■ REQUIREMENT
Wherever a line holds the word "Image", copy that line from the data.

■ DATA EXTRACT
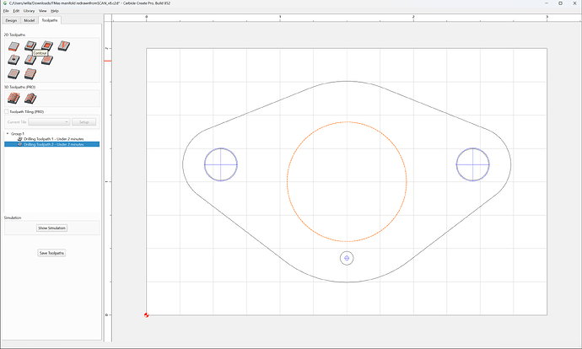The height and width of the screenshot is (349, 582).
Task: Switch to the Design tab
Action: coord(11,20)
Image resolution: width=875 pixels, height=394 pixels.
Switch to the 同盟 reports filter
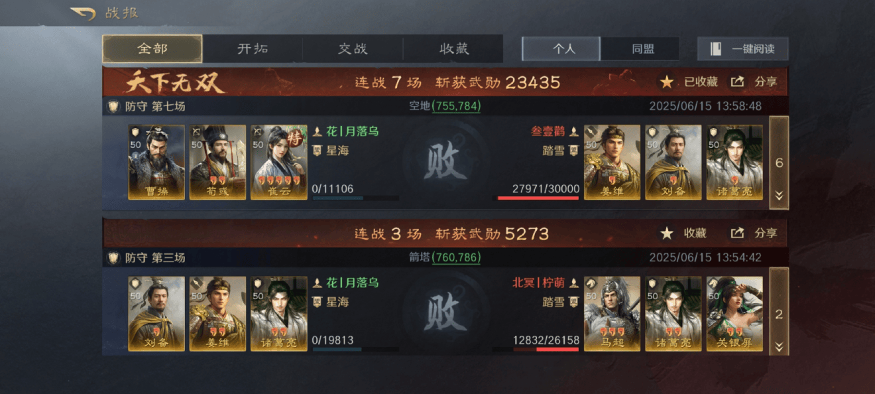[640, 49]
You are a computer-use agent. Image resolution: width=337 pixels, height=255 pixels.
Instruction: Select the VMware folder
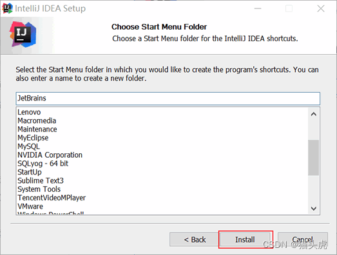click(30, 207)
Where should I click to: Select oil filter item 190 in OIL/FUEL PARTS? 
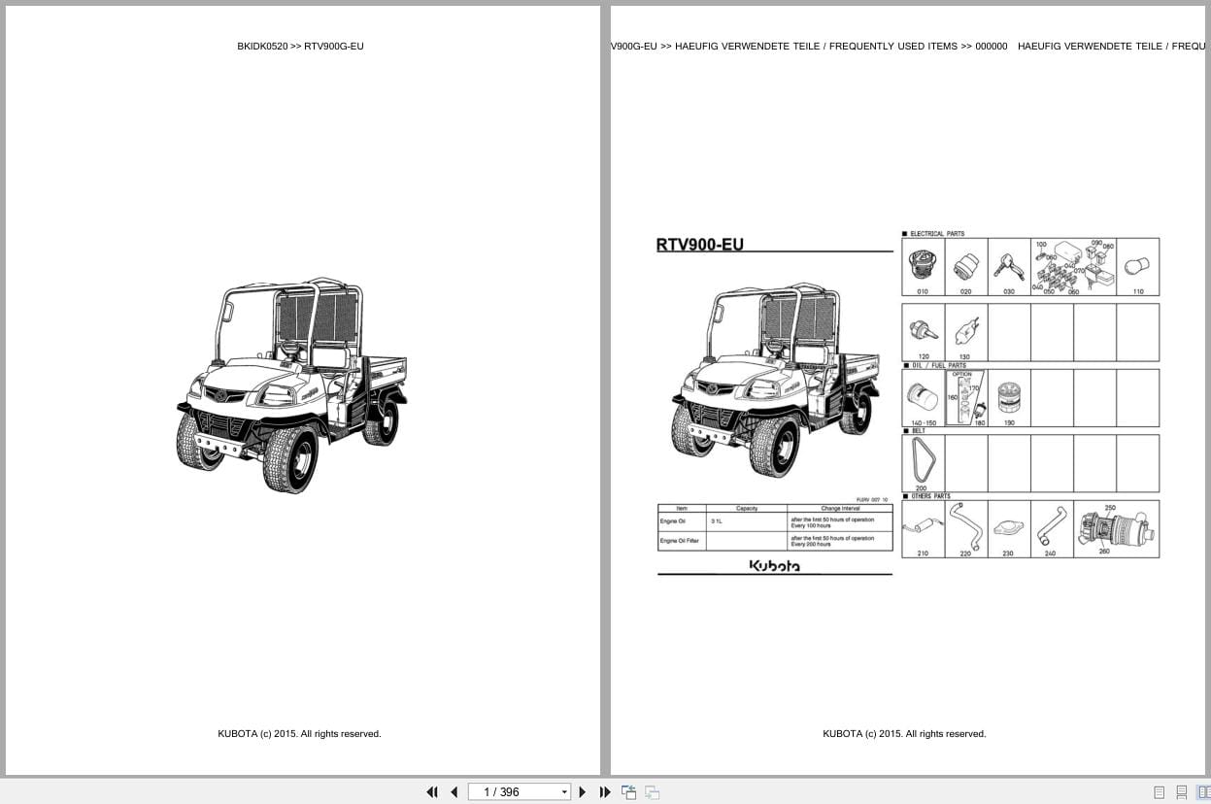[1008, 397]
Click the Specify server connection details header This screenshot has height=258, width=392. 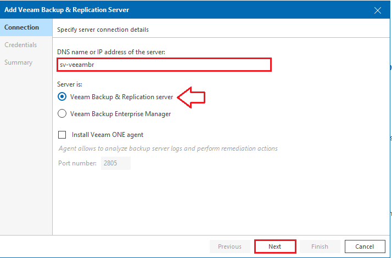[103, 30]
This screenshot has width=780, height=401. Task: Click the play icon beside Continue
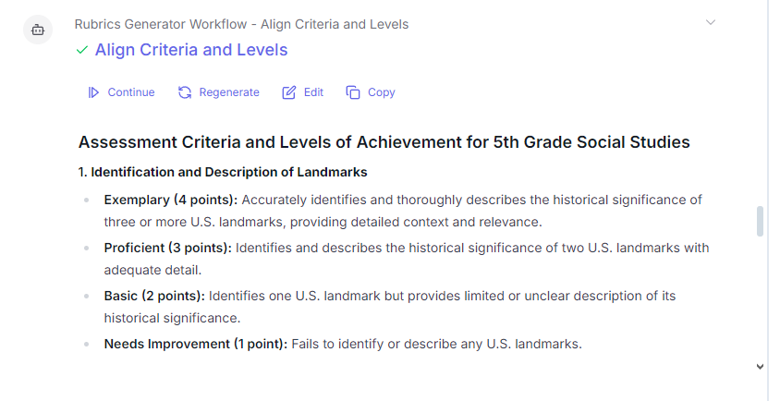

■ SOLUTION TO THIS TASK
Image resolution: width=875 pixels, height=394 pixels.
You are a computer-use agent. Image resolution: width=337 pixels, height=255 pixels.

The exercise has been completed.